_Exercise requirements_
Copy the records below line for line, keeping every character unchanged.

####################

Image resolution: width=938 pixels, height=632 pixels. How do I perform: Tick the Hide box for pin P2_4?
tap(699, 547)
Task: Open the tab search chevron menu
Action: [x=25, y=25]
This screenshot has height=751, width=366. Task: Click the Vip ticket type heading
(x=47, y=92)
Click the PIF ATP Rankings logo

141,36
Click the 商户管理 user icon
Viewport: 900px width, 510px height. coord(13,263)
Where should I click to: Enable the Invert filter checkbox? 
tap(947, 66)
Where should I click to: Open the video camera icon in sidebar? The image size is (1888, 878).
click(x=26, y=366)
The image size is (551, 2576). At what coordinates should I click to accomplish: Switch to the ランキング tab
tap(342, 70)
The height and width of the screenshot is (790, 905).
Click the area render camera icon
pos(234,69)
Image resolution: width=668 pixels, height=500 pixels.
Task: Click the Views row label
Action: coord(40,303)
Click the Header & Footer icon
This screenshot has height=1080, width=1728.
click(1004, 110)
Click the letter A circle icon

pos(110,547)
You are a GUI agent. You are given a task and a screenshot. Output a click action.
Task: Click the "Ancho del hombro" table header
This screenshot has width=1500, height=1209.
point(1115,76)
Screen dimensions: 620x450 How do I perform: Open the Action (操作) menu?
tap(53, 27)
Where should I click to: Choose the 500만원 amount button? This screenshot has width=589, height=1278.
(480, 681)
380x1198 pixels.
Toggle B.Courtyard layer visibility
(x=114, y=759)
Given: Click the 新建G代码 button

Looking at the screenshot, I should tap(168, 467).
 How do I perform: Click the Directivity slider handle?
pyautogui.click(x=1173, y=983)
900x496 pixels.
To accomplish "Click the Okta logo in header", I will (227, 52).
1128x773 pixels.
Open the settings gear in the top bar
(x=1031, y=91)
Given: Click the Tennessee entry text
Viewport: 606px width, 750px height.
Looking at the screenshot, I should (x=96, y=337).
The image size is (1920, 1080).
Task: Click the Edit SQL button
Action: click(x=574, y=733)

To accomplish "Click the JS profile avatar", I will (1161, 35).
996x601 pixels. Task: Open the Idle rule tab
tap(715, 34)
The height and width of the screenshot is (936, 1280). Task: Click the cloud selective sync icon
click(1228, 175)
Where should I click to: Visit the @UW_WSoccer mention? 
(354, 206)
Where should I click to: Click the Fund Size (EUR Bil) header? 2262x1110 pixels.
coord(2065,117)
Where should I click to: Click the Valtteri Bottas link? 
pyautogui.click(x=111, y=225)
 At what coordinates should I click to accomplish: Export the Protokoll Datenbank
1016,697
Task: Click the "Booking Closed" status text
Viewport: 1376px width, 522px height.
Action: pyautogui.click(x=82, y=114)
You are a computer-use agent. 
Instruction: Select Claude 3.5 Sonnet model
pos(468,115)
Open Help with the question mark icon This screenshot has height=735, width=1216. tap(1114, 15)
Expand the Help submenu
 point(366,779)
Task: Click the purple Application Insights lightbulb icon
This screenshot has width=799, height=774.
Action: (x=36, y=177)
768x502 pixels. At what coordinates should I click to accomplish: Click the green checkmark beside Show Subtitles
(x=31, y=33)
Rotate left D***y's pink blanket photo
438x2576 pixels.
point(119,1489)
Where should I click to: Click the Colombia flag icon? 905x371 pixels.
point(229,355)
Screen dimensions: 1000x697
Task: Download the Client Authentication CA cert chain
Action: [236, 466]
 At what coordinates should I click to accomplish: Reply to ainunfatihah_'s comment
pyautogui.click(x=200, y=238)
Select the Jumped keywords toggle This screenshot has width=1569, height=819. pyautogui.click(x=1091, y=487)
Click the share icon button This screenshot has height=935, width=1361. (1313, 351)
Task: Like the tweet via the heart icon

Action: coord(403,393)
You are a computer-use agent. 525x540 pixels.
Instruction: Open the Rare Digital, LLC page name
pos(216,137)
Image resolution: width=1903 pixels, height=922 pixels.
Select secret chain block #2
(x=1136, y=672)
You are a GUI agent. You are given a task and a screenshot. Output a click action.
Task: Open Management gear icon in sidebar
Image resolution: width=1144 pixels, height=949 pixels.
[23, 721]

####################

_Solution below_
Image resolution: width=938 pixels, height=632 pixels. How do I perform: Tick the Hide box for pin P2_4?
tap(699, 547)
Task: Open the tab search chevron menu
Action: [x=25, y=25]
This screenshot has height=751, width=366. Task: Click the Vip ticket type heading
(x=47, y=92)
Click the PIF ATP Rankings logo

141,36
Click the 商户管理 user icon
Viewport: 900px width, 510px height. coord(13,263)
Where should I click to: Enable the Invert filter checkbox? 
tap(947, 66)
Where should I click to: Open the video camera icon in sidebar? The image size is (1888, 878).
click(x=26, y=366)
The image size is (551, 2576). At what coordinates should I click to accomplish: Switch to the ランキング tab
tap(342, 70)
The height and width of the screenshot is (790, 905).
Click the area render camera icon
pos(234,69)
Image resolution: width=668 pixels, height=500 pixels.
Task: Click the Views row label
Action: coord(40,303)
Click the Header & Footer icon
This screenshot has height=1080, width=1728.
click(1004, 110)
Click the letter A circle icon

pos(110,547)
You are a GUI agent. You are given a task and a screenshot. Output a click action.
Task: Click the "Ancho del hombro" table header
This screenshot has width=1500, height=1209.
point(1115,76)
Screen dimensions: 620x450 How do I perform: Open the Action (操作) menu?
tap(53, 27)
Where should I click to: Choose the 500만원 amount button? This screenshot has width=589, height=1278.
(480, 681)
380x1198 pixels.
Toggle B.Courtyard layer visibility
(x=114, y=759)
Given: Click the 新建G代码 button

Looking at the screenshot, I should tap(168, 467).
 How do I perform: Click the Directivity slider handle?
pyautogui.click(x=1173, y=983)
900x496 pixels.
To accomplish "Click the Okta logo in header", I will (227, 52).
1128x773 pixels.
Open the settings gear in the top bar
(x=1031, y=91)
Given: Click the Tennessee entry text
Viewport: 606px width, 750px height.
Looking at the screenshot, I should (x=96, y=337).
The image size is (1920, 1080).
Task: Click the Edit SQL button
Action: click(x=574, y=733)

To accomplish "Click the JS profile avatar", I will (1161, 35).
996x601 pixels. Task: Open the Idle rule tab
tap(715, 34)
The height and width of the screenshot is (936, 1280). Task: Click the cloud selective sync icon
click(1228, 175)
Where should I click to: Visit the @UW_WSoccer mention? 
(354, 206)
Where should I click to: Click the Fund Size (EUR Bil) header? 2262x1110 pixels.
coord(2065,117)
Where should I click to: Click the Valtteri Bottas link? 
pyautogui.click(x=111, y=225)
 At what coordinates should I click to accomplish: Export the Protokoll Datenbank
1016,697
Task: Click the "Booking Closed" status text
Viewport: 1376px width, 522px height.
Action: pyautogui.click(x=82, y=114)
You are a computer-use agent. 
Instruction: Select Claude 3.5 Sonnet model
pos(468,115)
Open Help with the question mark icon This screenshot has height=735, width=1216. tap(1114, 15)
Expand the Help submenu
 point(366,779)
Task: Click the purple Application Insights lightbulb icon
This screenshot has width=799, height=774.
Action: (x=36, y=177)
768x502 pixels. At what coordinates should I click to accomplish: Click the green checkmark beside Show Subtitles
(x=31, y=33)
Rotate left D***y's pink blanket photo
438x2576 pixels.
point(119,1489)
Where should I click to: Click the Colombia flag icon? 905x371 pixels.
point(229,355)
Screen dimensions: 1000x697
Task: Download the Client Authentication CA cert chain
Action: [236, 466]
 At what coordinates should I click to accomplish: Reply to ainunfatihah_'s comment
pyautogui.click(x=200, y=238)
Select the Jumped keywords toggle This screenshot has width=1569, height=819. pyautogui.click(x=1091, y=487)
Click the share icon button This screenshot has height=935, width=1361. (1313, 351)
Task: Like the tweet via the heart icon

Action: coord(403,393)
You are a computer-use agent. 525x540 pixels.
Instruction: Open the Rare Digital, LLC page name
pos(216,137)
Image resolution: width=1903 pixels, height=922 pixels.
Select secret chain block #2
(x=1136, y=672)
You are a GUI agent. You are given a task and a screenshot. Output a click action.
Task: Open Management gear icon in sidebar
Image resolution: width=1144 pixels, height=949 pixels.
[23, 721]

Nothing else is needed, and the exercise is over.